Bunun yanında, Almanya seçimlerinde seçilen Türk milletvekilleri de ülkenin siyaset yapısında önemli bir temsilin göstergesi olarak dikkat çekiyor. Almanya’da yaşayan geniş Türk topluluğu, siyasi arenada daha güçlü bir ses sahibi olurken, seçilen bu milletvekilleri; entegrasyon, toplumsal uyum ve çok kültürlülük konularında politikaların şekillenmesinde kilit rol oynayacak. Türk kökenli temsilcilerin parlamentoda yer alması, ülkenin demokratik çeşitliliğini artırarak, daha kapsayıcı ve temsil edici bir siyaset anlayışının yerleşmesine katkıda bulunması açısından büyük önem taşıyor.
Ekonomik durgunluk, artan göç sorunları ve uluslararası arenadaki belirsizlikler – Ukrayna krizi, ABD’deki gelişmeler gibi – yeni hükümetin çözmek zorunda kalacağı başlıca meseleler arasında yer alıyor. Merz’in liderliğinde kurulacak hükümetin, hem iç politikanın istikrarını sağlaması hem de Almanya’nın Avrupa’daki rolünü yeniden tanımlaması gerekecek. Seçim sonrası koalisyon görüşmelerinin günler, hatta haftalar sürebileceği öngörülürken, Almanya’nın siyasi dengeleri yeniden kurulmaya çalışılıyor.

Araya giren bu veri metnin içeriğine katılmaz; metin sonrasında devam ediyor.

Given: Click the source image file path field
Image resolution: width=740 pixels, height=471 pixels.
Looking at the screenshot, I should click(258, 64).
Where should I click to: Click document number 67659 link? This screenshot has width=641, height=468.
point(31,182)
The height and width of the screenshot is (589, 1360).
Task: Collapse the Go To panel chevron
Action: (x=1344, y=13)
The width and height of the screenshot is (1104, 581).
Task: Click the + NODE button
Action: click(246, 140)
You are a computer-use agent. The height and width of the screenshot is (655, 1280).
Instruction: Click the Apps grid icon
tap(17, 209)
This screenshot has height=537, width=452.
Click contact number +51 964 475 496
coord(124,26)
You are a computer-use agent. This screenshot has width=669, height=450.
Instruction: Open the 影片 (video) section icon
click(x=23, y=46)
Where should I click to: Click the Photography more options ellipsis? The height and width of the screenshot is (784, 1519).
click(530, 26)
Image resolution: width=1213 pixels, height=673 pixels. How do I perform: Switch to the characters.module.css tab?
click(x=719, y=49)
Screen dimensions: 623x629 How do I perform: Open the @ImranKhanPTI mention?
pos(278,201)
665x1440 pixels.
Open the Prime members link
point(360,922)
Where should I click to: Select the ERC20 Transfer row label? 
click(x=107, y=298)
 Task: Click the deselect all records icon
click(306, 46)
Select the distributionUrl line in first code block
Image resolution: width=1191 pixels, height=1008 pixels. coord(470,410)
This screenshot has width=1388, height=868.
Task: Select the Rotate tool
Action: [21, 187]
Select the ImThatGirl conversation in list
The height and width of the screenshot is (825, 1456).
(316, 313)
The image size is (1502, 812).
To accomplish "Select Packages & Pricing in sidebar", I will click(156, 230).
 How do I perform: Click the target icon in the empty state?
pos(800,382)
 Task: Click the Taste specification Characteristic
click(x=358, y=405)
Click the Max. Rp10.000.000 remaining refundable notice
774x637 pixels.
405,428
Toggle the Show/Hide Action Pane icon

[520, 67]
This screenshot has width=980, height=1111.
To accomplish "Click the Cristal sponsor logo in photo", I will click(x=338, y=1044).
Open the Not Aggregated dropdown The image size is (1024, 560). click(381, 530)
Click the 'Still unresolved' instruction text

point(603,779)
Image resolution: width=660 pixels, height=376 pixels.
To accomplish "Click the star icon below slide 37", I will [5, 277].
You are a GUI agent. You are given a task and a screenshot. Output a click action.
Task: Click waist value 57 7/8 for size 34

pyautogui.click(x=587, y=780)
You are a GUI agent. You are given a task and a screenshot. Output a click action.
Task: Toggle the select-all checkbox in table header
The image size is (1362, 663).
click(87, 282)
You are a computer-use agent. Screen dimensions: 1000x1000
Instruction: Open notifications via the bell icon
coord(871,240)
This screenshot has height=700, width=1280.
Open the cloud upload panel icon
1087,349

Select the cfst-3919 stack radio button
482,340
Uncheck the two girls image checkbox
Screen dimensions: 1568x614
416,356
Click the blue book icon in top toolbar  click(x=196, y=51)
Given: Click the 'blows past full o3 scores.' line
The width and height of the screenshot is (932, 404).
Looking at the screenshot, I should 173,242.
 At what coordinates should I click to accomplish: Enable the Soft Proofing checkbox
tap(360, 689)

Sonuç olarak, 2025 seçimleri Almanya’nın siyasetinde köklü bir dönüşümü işaret ediyor. Ülke, geleneksel siyasi yapıların sarsıldığı, yeni güç dengelerinin ortaya çıktığı ve uzun koalisyon müzakerelerinin başlayacağı belirsiz bir döneme adım atıyor. Bu süreçte, hem ulusal hem de Avrupa düzeyinde güçlü, istikrarlı ve yenilikçi bir liderlik gösterilmesi, ülkenin geleceği açısından elzem hale geliyor.